## Assignment
Please count the lines below that contain the string "click", where case counts, and reply with that number only.

## Supplied data
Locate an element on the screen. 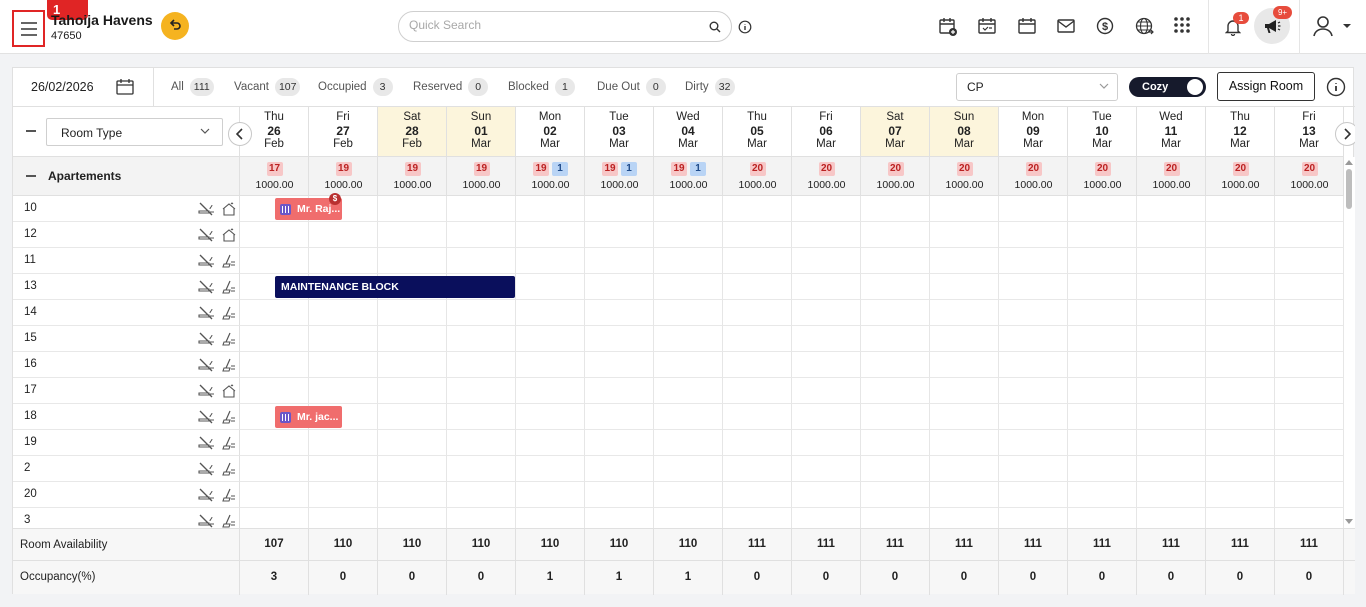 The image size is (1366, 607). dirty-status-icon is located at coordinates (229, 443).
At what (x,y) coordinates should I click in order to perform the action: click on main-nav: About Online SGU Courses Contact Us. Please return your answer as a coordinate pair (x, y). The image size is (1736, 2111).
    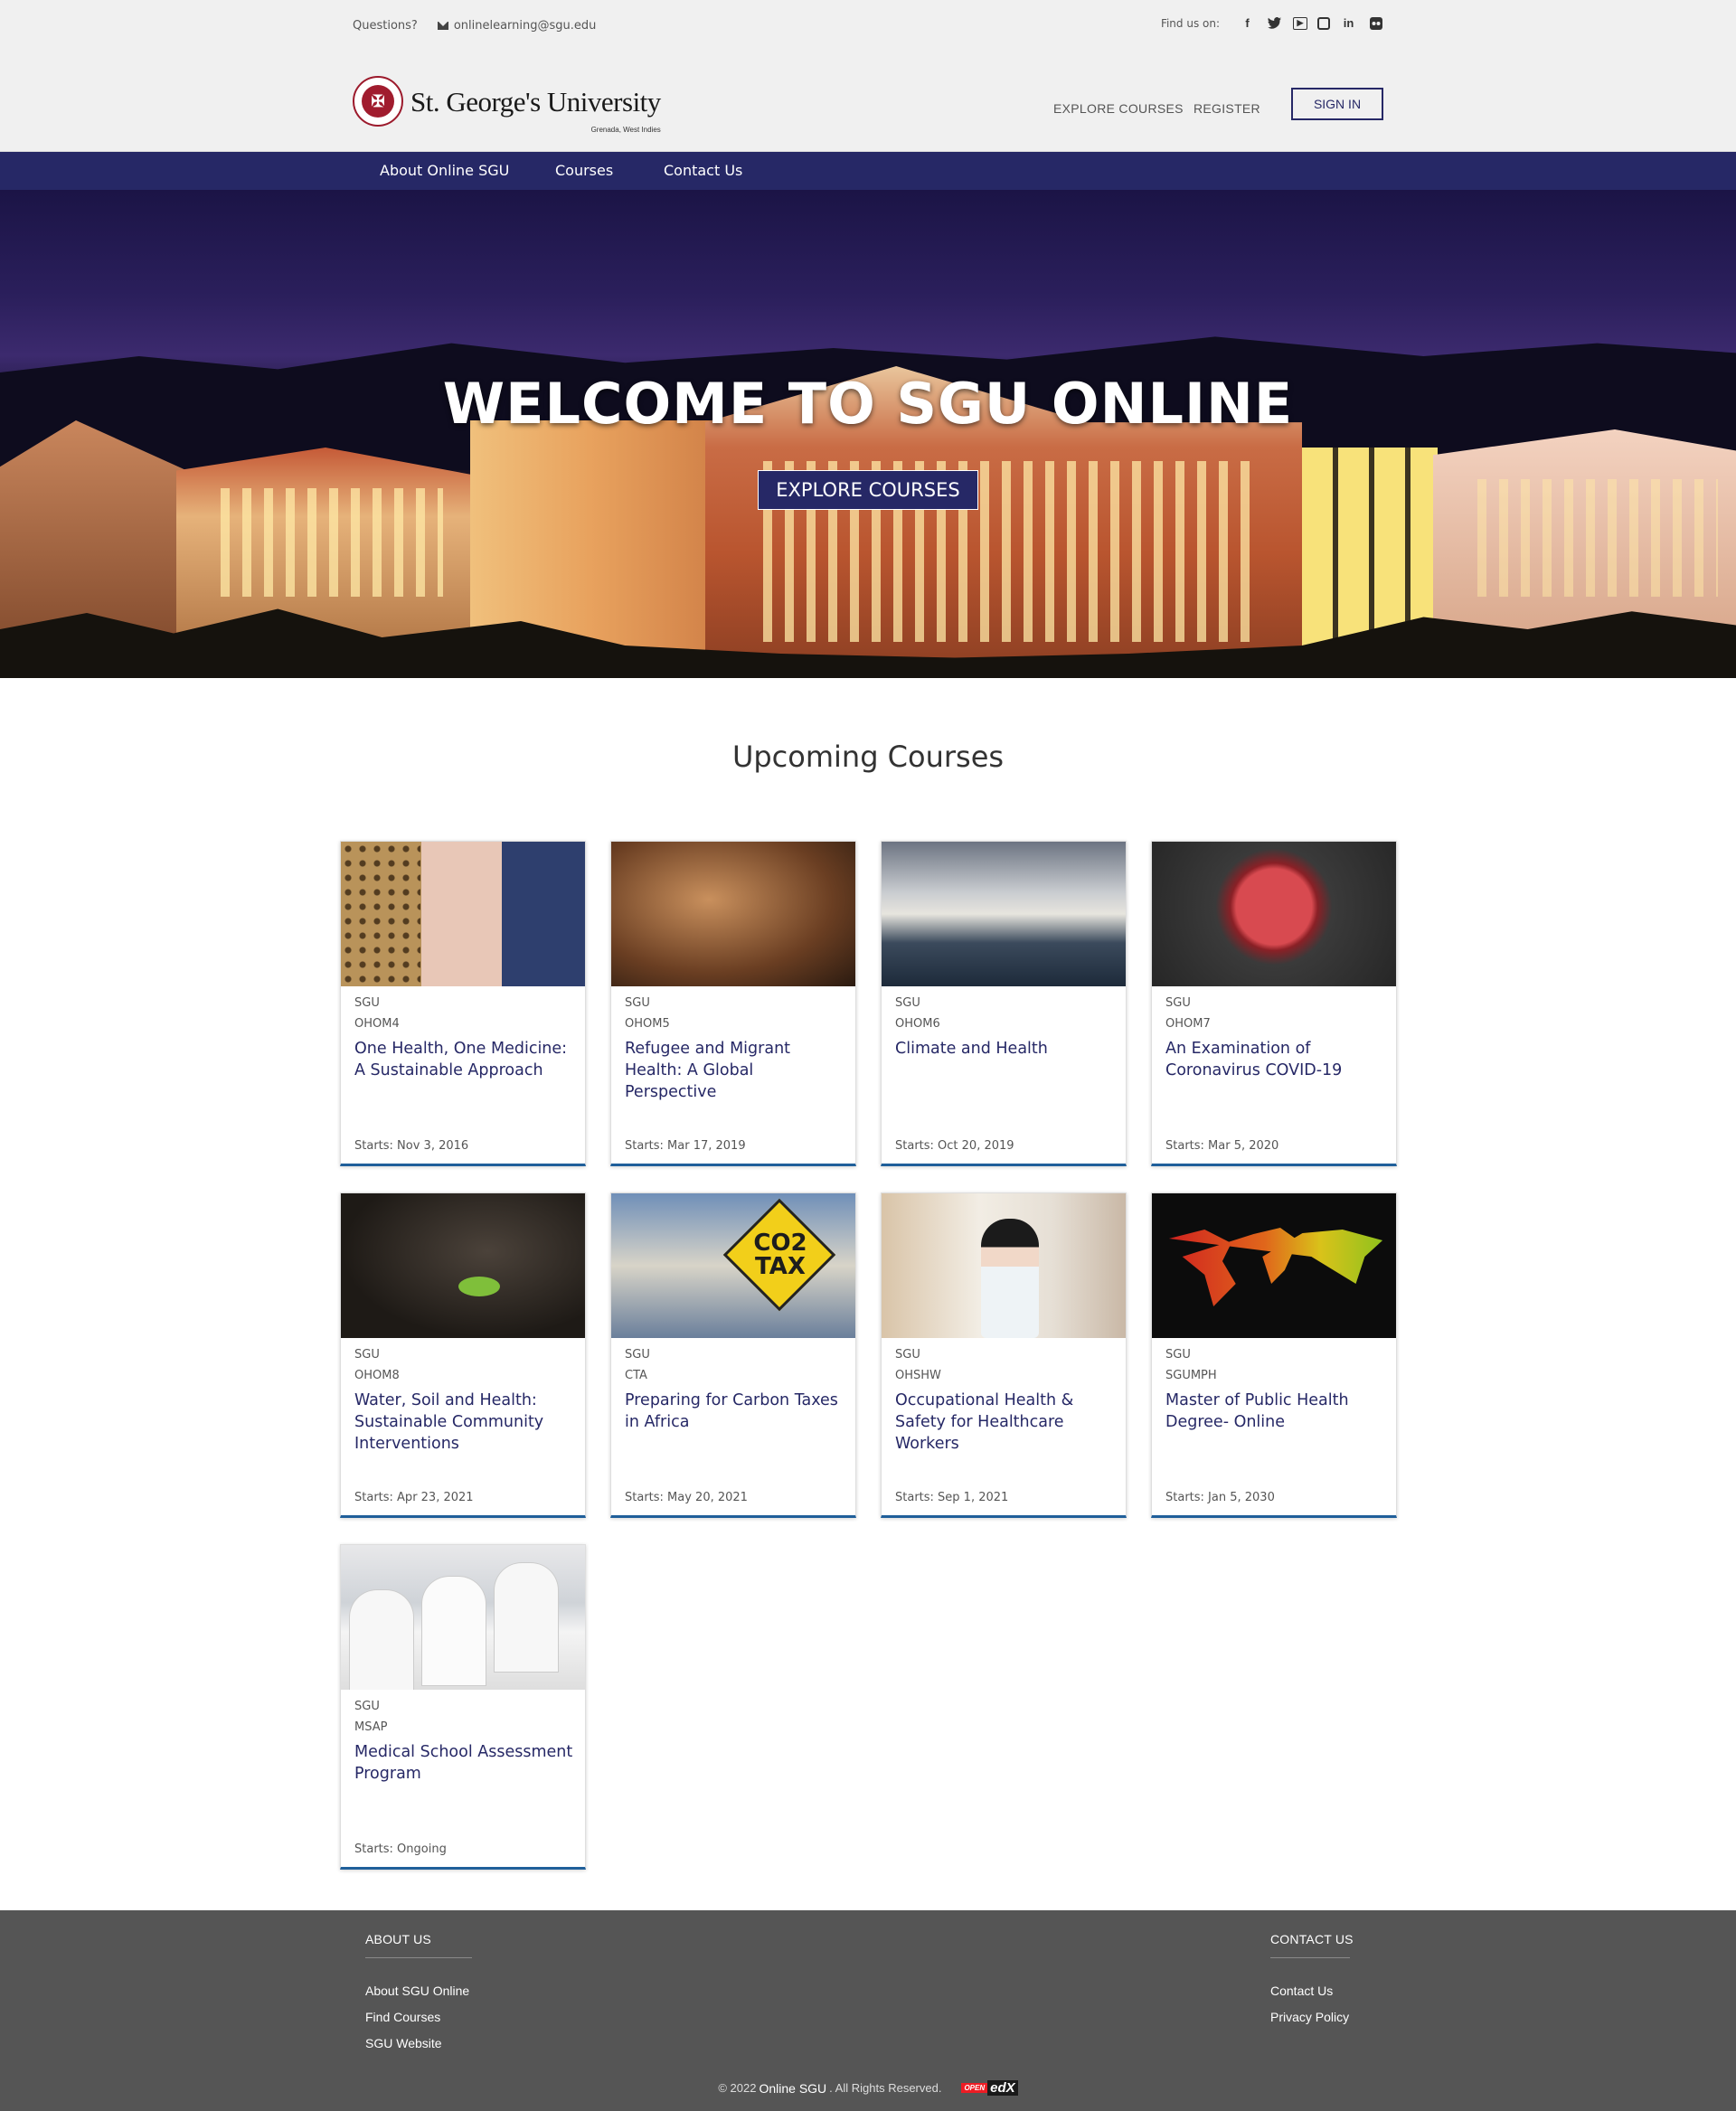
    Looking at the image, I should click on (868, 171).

==

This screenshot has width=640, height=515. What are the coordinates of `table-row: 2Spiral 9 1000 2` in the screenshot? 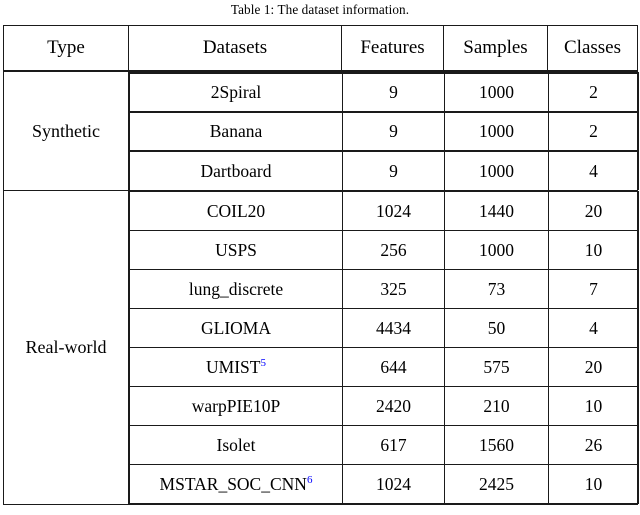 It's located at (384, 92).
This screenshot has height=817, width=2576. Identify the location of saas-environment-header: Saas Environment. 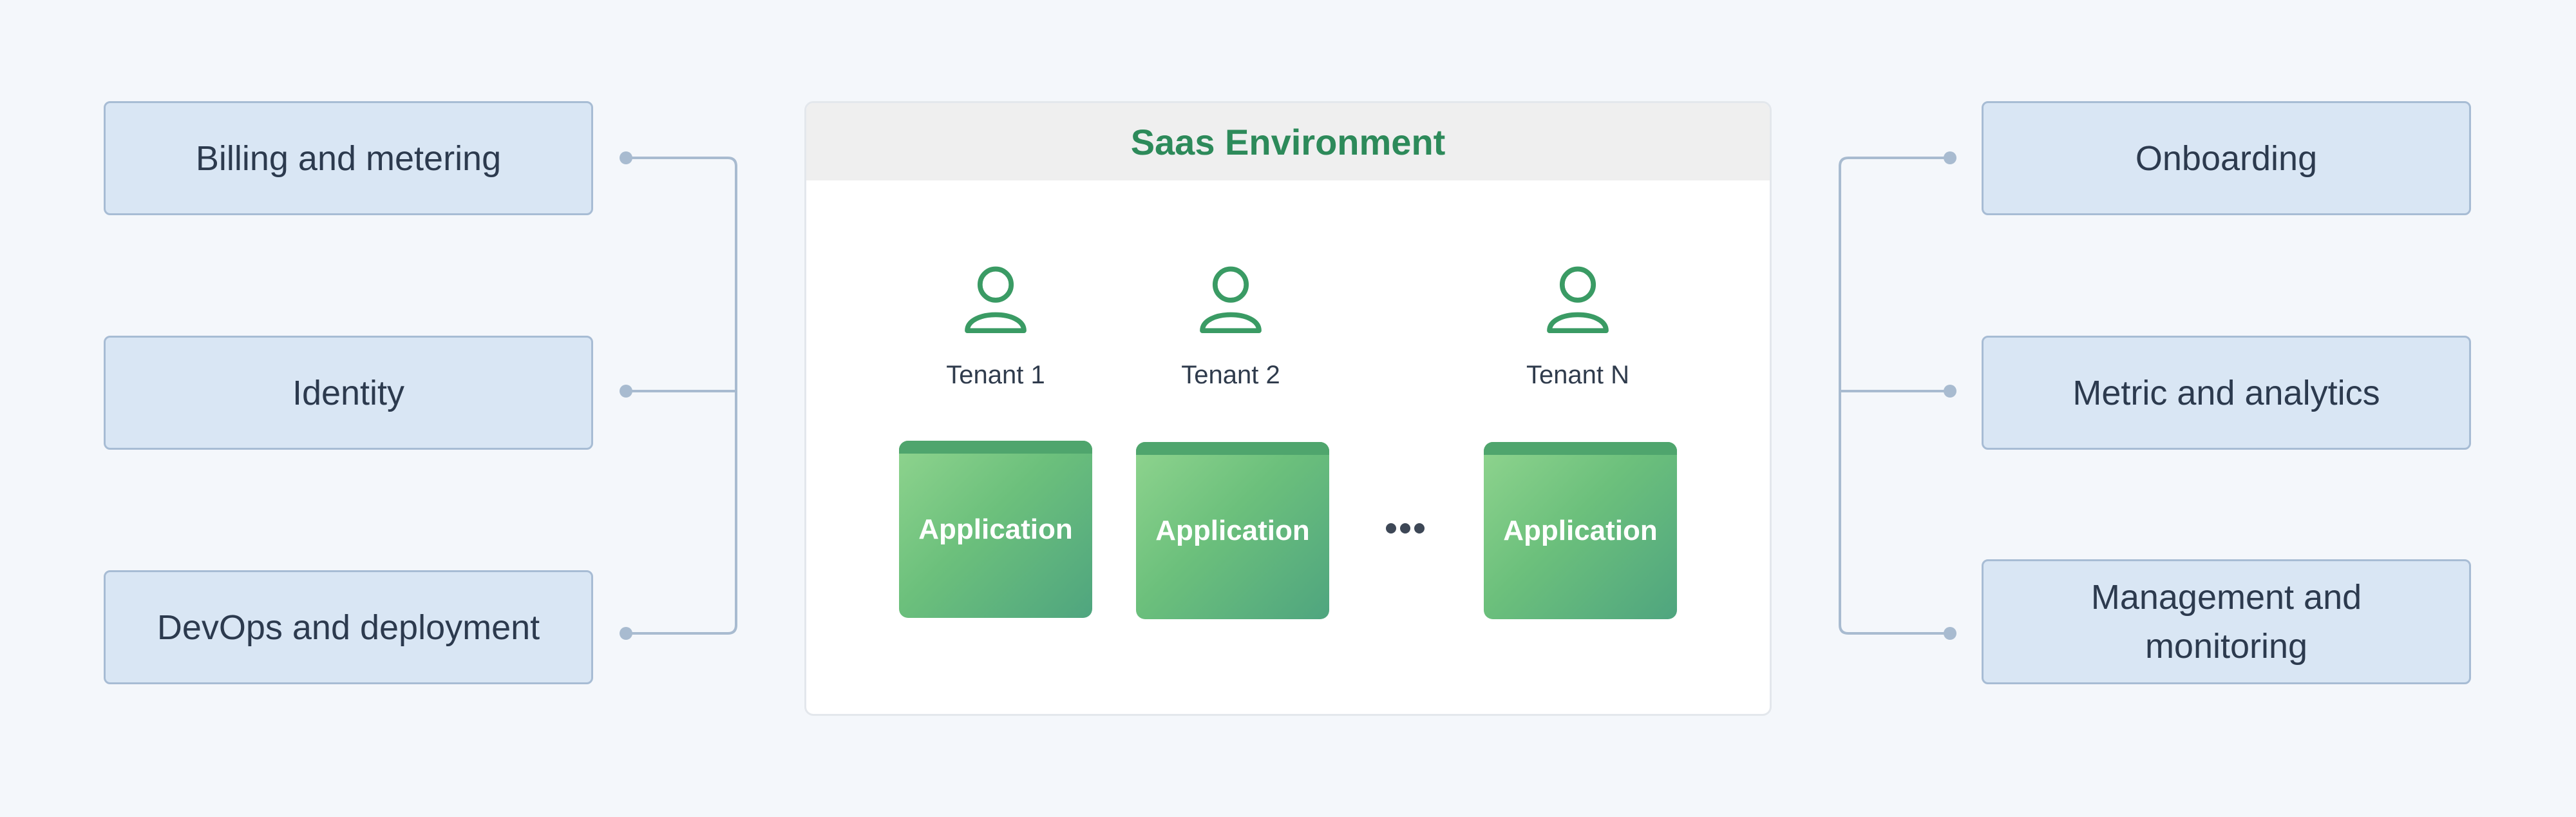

## Written solution
2